__Your assignment__: Write out every line of the material exactly as it appears.

__Input data__:
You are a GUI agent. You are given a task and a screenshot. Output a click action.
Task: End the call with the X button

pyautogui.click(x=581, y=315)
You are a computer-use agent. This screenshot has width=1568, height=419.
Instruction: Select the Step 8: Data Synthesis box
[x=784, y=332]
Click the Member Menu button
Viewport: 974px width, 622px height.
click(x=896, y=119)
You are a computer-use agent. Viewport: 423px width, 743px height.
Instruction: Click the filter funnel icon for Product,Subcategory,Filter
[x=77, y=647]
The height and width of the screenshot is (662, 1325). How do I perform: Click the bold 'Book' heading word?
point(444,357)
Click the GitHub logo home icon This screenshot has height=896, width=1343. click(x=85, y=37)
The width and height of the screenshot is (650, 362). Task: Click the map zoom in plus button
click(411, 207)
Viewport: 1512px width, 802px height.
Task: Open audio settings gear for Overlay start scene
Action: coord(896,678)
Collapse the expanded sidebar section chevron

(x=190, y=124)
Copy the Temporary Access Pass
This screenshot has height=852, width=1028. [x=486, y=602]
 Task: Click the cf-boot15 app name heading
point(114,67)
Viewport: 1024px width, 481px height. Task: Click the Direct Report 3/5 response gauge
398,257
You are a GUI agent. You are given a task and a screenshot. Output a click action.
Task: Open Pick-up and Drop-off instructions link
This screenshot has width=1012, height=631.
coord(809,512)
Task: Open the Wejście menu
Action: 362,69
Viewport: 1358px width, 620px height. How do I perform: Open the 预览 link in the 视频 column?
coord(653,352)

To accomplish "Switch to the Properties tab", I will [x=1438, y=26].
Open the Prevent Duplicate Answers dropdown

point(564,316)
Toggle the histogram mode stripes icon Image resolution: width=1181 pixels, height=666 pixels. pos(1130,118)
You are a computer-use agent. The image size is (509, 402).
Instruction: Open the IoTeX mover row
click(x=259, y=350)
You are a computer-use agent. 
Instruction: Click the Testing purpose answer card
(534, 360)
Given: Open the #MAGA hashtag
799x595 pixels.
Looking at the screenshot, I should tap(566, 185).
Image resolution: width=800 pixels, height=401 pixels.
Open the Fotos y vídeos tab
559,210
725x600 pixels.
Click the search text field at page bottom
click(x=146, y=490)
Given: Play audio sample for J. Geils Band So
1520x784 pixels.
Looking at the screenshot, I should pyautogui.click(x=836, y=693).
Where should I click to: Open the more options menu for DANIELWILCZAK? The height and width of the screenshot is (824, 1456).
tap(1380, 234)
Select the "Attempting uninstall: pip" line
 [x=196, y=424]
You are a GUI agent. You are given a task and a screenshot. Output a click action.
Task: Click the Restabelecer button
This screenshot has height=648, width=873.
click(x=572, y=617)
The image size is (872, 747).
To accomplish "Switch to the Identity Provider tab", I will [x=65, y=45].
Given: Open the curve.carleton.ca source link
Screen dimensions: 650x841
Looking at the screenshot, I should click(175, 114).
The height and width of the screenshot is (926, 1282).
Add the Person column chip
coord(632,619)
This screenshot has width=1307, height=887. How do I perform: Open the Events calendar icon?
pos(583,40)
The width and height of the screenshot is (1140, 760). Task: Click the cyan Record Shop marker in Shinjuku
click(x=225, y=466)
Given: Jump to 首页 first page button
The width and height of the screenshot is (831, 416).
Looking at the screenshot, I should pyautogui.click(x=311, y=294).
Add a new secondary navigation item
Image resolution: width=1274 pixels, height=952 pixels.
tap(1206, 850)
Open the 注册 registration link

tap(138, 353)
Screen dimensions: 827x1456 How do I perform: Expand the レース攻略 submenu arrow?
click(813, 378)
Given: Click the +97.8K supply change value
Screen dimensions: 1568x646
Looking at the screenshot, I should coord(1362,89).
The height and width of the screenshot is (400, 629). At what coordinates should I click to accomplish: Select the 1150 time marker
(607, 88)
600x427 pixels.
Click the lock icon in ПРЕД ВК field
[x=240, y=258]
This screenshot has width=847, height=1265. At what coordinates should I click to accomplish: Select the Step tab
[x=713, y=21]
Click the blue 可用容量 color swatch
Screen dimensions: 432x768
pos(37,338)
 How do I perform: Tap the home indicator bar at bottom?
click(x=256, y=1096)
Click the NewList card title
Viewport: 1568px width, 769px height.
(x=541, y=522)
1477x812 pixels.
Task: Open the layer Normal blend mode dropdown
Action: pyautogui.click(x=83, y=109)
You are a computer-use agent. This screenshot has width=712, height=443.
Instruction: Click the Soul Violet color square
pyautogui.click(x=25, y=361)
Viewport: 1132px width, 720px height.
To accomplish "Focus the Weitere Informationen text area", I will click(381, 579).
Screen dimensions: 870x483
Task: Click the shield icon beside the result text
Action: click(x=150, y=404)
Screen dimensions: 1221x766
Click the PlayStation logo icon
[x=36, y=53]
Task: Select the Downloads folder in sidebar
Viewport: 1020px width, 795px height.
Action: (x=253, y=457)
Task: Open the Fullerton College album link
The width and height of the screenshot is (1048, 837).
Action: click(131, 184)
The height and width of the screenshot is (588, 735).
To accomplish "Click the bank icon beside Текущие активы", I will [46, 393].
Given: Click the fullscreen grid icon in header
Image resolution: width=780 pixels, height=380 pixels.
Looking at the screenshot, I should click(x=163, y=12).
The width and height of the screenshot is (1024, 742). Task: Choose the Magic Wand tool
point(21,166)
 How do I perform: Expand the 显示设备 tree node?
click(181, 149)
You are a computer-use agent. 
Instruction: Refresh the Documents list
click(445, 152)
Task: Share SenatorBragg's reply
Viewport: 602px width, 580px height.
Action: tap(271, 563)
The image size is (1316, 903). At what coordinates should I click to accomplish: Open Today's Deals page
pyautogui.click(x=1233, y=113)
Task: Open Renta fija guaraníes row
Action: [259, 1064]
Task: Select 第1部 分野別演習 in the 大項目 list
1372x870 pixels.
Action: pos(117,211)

__Result for this task__:
You are a GUI agent. You are given a task and a screenshot. Output a click action.
Task: End the call with the X button

pyautogui.click(x=581, y=315)
You are a computer-use agent. This screenshot has width=1568, height=419.
Instruction: Select the Step 8: Data Synthesis box
[x=784, y=332]
Click the Member Menu button
Viewport: 974px width, 622px height.
click(x=896, y=119)
You are a computer-use agent. Viewport: 423px width, 743px height.
Instruction: Click the filter funnel icon for Product,Subcategory,Filter
[x=77, y=647]
The height and width of the screenshot is (662, 1325). How do I perform: Click the bold 'Book' heading word?
point(444,357)
Click the GitHub logo home icon This screenshot has height=896, width=1343. click(x=85, y=37)
The width and height of the screenshot is (650, 362). Task: Click the map zoom in plus button
click(411, 207)
Viewport: 1512px width, 802px height.
Task: Open audio settings gear for Overlay start scene
Action: coord(896,678)
Collapse the expanded sidebar section chevron

(x=190, y=124)
Copy the Temporary Access Pass
This screenshot has height=852, width=1028. [x=486, y=602]
 Task: Click the cf-boot15 app name heading
point(114,67)
Viewport: 1024px width, 481px height. Task: Click the Direct Report 3/5 response gauge
398,257
You are a GUI agent. You are given a task and a screenshot. Output a click action.
Task: Open Pick-up and Drop-off instructions link
This screenshot has width=1012, height=631.
coord(809,512)
Task: Open the Wejście menu
Action: 362,69
Viewport: 1358px width, 620px height. How do I perform: Open the 预览 link in the 视频 column?
coord(653,352)

To accomplish "Switch to the Properties tab", I will [x=1438, y=26].
Open the Prevent Duplicate Answers dropdown

point(564,316)
Toggle the histogram mode stripes icon Image resolution: width=1181 pixels, height=666 pixels. pos(1130,118)
You are a computer-use agent. The image size is (509, 402).
Instruction: Open the IoTeX mover row
click(x=259, y=350)
You are a computer-use agent. 
Instruction: Click the Testing purpose answer card
(534, 360)
Given: Open the #MAGA hashtag
799x595 pixels.
Looking at the screenshot, I should tap(566, 185).
Image resolution: width=800 pixels, height=401 pixels.
Open the Fotos y vídeos tab
559,210
725x600 pixels.
Click the search text field at page bottom
click(x=146, y=490)
Given: Play audio sample for J. Geils Band So
1520x784 pixels.
Looking at the screenshot, I should pyautogui.click(x=836, y=693).
Where should I click to: Open the more options menu for DANIELWILCZAK? The height and width of the screenshot is (824, 1456).
tap(1380, 234)
Select the "Attempting uninstall: pip" line
 [x=196, y=424]
You are a GUI agent. You are given a task and a screenshot. Output a click action.
Task: Click the Restabelecer button
This screenshot has height=648, width=873.
click(x=572, y=617)
The image size is (872, 747).
To accomplish "Switch to the Identity Provider tab", I will [x=65, y=45].
Given: Open the curve.carleton.ca source link
Screen dimensions: 650x841
Looking at the screenshot, I should click(175, 114).
The height and width of the screenshot is (926, 1282).
Add the Person column chip
coord(632,619)
This screenshot has width=1307, height=887. How do I perform: Open the Events calendar icon?
pos(583,40)
The width and height of the screenshot is (1140, 760). Task: Click the cyan Record Shop marker in Shinjuku
click(x=225, y=466)
Given: Jump to 首页 first page button
The width and height of the screenshot is (831, 416).
Looking at the screenshot, I should pyautogui.click(x=311, y=294).
Add a new secondary navigation item
Image resolution: width=1274 pixels, height=952 pixels.
tap(1206, 850)
Open the 注册 registration link

tap(138, 353)
Screen dimensions: 827x1456 How do I perform: Expand the レース攻略 submenu arrow?
click(813, 378)
Given: Click the +97.8K supply change value
Screen dimensions: 1568x646
Looking at the screenshot, I should coord(1362,89).
The height and width of the screenshot is (400, 629). At what coordinates should I click to accomplish: Select the 1150 time marker
(607, 88)
600x427 pixels.
Click the lock icon in ПРЕД ВК field
[x=240, y=258]
This screenshot has width=847, height=1265. At what coordinates should I click to accomplish: Select the Step tab
[x=713, y=21]
Click the blue 可用容量 color swatch
Screen dimensions: 432x768
pos(37,338)
 How do I perform: Tap the home indicator bar at bottom?
click(x=256, y=1096)
Click the NewList card title
Viewport: 1568px width, 769px height.
(x=541, y=522)
1477x812 pixels.
Task: Open the layer Normal blend mode dropdown
Action: pyautogui.click(x=83, y=109)
You are a computer-use agent. This screenshot has width=712, height=443.
Instruction: Click the Soul Violet color square
pyautogui.click(x=25, y=361)
Viewport: 1132px width, 720px height.
To accomplish "Focus the Weitere Informationen text area", I will click(381, 579).
Screen dimensions: 870x483
Task: Click the shield icon beside the result text
Action: click(x=150, y=404)
Screen dimensions: 1221x766
Click the PlayStation logo icon
[x=36, y=53]
Task: Select the Downloads folder in sidebar
Viewport: 1020px width, 795px height.
Action: (x=253, y=457)
Task: Open the Fullerton College album link
The width and height of the screenshot is (1048, 837).
Action: click(131, 184)
The height and width of the screenshot is (588, 735).
To accomplish "Click the bank icon beside Текущие активы", I will [46, 393].
Given: Click the fullscreen grid icon in header
Image resolution: width=780 pixels, height=380 pixels.
Looking at the screenshot, I should click(x=163, y=12).
The width and height of the screenshot is (1024, 742). Task: Choose the Magic Wand tool
point(21,166)
 How do I perform: Expand the 显示设备 tree node?
click(181, 149)
You are a computer-use agent. 
Instruction: Refresh the Documents list
click(445, 152)
Task: Share SenatorBragg's reply
Viewport: 602px width, 580px height.
Action: tap(271, 563)
The image size is (1316, 903). At what coordinates should I click to accomplish: Open Today's Deals page
pyautogui.click(x=1233, y=113)
Task: Open Renta fija guaraníes row
Action: [259, 1064]
Task: Select 第1部 分野別演習 in the 大項目 list
1372x870 pixels.
Action: pos(117,211)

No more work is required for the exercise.